To borrow poignant words from one of
America’s greatest thinkers: “Since I
wrote before, I know something more of the grounds of hope and fear of what is
to come. But if my knowledge is greater,
so is my courage. I know that I know
next to nothing, but I know too that the amount of probabilities is vast, both
in mind and in morals.” Today,
waiting in the Spirit lounge of the Miami airport (which already feels like I’m
in Latin America), I am reminded of the last time I packed my life into a bag
and decided to venture around the globe.
That day, waiting for a thunderstorm to pass over the Oklahoma City
airport (which resembled nothing of Latin America), I was full of angst and
anguish, anxiety and audacity, I couldn’t stop staring out the emblematic
window of my heart to the rest of my future.

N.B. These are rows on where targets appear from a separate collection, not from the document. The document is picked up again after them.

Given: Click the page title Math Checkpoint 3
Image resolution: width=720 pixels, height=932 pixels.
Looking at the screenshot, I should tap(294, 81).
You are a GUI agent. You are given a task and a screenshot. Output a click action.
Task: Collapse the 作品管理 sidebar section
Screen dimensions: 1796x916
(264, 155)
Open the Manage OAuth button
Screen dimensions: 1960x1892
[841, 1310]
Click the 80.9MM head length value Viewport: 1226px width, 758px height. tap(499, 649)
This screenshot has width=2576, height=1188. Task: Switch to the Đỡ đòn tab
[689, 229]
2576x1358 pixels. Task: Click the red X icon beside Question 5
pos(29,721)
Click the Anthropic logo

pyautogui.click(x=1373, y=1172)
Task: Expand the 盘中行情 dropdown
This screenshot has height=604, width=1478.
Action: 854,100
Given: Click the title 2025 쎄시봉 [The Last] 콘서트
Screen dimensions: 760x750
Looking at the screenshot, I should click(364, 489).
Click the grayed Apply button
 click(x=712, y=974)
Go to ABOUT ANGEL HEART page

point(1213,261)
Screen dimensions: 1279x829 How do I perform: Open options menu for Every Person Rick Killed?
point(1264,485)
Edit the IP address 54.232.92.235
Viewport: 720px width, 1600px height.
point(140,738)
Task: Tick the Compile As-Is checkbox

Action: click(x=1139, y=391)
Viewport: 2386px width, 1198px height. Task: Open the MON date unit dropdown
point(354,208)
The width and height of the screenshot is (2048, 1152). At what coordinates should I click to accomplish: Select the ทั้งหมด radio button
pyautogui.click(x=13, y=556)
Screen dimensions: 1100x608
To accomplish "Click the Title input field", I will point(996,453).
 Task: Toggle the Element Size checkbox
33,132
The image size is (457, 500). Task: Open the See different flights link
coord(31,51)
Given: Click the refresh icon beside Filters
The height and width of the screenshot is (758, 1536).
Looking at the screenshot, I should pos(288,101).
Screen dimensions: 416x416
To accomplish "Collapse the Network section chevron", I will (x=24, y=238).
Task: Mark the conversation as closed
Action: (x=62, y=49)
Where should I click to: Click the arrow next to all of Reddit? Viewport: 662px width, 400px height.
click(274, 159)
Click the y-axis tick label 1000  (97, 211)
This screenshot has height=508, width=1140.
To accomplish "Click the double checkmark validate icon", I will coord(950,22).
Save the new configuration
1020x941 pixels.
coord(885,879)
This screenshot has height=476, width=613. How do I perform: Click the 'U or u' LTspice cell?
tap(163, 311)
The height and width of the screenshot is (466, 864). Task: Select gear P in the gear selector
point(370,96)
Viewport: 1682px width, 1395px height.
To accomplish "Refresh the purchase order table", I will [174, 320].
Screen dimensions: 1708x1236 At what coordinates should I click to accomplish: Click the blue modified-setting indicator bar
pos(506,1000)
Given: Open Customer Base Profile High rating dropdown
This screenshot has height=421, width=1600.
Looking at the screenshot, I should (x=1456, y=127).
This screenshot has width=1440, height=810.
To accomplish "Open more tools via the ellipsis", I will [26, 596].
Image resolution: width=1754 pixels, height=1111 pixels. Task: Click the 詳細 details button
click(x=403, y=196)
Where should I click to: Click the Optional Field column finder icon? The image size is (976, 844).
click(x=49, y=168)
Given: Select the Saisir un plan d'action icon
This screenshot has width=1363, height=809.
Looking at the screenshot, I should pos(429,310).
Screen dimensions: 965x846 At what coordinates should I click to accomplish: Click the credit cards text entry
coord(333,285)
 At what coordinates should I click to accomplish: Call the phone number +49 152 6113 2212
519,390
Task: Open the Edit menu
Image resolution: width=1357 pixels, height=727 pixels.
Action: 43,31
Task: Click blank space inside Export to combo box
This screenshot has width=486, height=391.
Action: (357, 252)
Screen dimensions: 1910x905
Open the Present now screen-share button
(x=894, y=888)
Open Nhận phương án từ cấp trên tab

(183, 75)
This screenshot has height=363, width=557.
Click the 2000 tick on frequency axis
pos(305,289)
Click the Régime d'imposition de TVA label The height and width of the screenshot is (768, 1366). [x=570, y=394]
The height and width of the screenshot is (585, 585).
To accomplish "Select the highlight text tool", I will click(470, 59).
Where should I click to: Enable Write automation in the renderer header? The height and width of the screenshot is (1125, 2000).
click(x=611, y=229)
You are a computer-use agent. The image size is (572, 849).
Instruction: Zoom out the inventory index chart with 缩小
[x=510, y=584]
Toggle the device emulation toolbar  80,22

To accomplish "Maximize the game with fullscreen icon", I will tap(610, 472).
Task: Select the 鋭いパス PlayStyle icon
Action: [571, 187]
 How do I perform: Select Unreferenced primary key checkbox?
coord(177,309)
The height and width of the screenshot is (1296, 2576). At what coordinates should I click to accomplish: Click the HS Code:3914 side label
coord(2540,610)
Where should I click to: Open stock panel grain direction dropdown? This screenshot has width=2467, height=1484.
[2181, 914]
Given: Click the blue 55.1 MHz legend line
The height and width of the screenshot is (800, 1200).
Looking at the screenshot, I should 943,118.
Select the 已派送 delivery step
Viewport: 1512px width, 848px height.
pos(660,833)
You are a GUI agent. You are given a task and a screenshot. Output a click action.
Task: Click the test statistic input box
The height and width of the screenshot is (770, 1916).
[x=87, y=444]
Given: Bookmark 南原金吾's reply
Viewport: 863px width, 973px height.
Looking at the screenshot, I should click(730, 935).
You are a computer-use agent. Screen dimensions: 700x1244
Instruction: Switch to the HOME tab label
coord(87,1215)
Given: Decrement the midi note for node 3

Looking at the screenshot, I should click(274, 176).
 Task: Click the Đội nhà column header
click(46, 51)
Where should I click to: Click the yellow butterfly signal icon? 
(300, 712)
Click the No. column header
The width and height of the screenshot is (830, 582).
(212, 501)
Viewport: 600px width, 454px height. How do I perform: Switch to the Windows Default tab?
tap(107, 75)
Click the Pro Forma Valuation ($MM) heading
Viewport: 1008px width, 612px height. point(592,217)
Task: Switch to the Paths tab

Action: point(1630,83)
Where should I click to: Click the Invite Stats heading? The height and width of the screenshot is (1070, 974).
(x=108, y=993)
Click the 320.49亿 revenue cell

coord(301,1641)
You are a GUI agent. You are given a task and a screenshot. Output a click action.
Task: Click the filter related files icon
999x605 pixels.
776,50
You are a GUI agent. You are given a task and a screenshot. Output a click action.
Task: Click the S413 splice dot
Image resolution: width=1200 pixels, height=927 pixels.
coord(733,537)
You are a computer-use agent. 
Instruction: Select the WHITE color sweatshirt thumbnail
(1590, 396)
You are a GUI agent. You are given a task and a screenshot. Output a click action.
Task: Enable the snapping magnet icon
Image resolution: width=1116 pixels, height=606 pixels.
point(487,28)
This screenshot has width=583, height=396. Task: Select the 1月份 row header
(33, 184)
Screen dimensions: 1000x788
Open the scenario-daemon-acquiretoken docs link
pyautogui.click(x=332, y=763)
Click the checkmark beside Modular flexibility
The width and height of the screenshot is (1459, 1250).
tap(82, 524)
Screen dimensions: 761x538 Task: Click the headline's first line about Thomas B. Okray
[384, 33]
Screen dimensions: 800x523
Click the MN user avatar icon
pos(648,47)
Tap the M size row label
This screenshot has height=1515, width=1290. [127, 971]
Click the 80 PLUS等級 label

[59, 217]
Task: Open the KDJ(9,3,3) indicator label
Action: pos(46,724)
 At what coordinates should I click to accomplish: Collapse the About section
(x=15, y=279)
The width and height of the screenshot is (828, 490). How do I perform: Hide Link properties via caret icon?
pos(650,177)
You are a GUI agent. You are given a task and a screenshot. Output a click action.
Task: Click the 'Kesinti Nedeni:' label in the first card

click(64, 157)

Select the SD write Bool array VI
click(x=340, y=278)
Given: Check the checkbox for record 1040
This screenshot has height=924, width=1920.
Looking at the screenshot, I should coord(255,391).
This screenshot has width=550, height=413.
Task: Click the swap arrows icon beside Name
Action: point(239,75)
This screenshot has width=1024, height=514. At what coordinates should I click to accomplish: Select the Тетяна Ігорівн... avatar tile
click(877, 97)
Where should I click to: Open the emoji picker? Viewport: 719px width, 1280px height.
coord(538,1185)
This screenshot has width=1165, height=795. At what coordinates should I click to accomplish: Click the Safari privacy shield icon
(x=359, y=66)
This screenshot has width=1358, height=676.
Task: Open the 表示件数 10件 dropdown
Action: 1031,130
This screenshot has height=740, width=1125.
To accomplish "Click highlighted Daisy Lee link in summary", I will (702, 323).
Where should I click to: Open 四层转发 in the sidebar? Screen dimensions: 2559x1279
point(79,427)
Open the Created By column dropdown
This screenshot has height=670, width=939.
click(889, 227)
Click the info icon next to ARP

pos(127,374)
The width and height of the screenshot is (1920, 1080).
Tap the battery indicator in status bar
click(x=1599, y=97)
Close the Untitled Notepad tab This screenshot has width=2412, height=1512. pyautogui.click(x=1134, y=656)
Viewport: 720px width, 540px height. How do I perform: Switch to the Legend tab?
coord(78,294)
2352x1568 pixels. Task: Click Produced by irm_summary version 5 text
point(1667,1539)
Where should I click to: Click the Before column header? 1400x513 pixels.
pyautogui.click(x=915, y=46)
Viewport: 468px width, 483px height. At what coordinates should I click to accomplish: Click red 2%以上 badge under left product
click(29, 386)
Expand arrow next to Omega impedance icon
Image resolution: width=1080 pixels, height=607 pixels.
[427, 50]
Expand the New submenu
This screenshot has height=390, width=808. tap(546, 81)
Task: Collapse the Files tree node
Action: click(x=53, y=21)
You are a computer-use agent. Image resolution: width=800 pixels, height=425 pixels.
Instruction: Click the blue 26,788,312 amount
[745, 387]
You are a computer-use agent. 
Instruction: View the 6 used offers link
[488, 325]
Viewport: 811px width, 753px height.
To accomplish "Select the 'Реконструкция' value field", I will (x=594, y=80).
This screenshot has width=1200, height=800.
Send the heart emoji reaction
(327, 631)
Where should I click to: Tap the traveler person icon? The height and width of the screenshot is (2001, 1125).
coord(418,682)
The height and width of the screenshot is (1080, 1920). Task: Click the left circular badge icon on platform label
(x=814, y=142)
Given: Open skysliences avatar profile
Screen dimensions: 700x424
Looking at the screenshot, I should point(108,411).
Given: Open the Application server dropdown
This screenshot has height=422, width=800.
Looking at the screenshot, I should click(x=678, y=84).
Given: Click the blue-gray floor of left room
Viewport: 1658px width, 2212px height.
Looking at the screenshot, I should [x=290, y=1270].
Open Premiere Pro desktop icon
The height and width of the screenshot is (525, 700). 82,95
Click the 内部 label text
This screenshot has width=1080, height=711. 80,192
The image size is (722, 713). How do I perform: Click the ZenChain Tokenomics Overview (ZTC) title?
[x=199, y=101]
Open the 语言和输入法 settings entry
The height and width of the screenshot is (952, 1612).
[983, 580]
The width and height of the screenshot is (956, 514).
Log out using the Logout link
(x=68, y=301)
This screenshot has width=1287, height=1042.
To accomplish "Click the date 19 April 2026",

Today, I am an entirely different being than I was then. Today, I am shockingly void of
butterflies. Today, I have waited
patiently sans tears and sans sentimental stares out windows
(emblematic or literal). I don’t feel
like I’m holding my breath for the next moment of my life, and that feels
good. Today, my knowledge is greater and
so is my courage. Today, I know that I
know next to nothing, but I know too that the road ahead of me is full of
opportunities for which I have the courage and knowledge to enjoy.
There is something sweet about my
moment right now, where my mind lays in this calm haze. I take pleasure in knowing that this absence
of fear, this ease of anguish based on a past of dreams of achieved, this moment is peculiar and unrivaled in
all of the whole universe. This is my emotion. This is my life that I am living. I am homesteading new ground, uninhabited
ground, because it is new and uninhabited to me.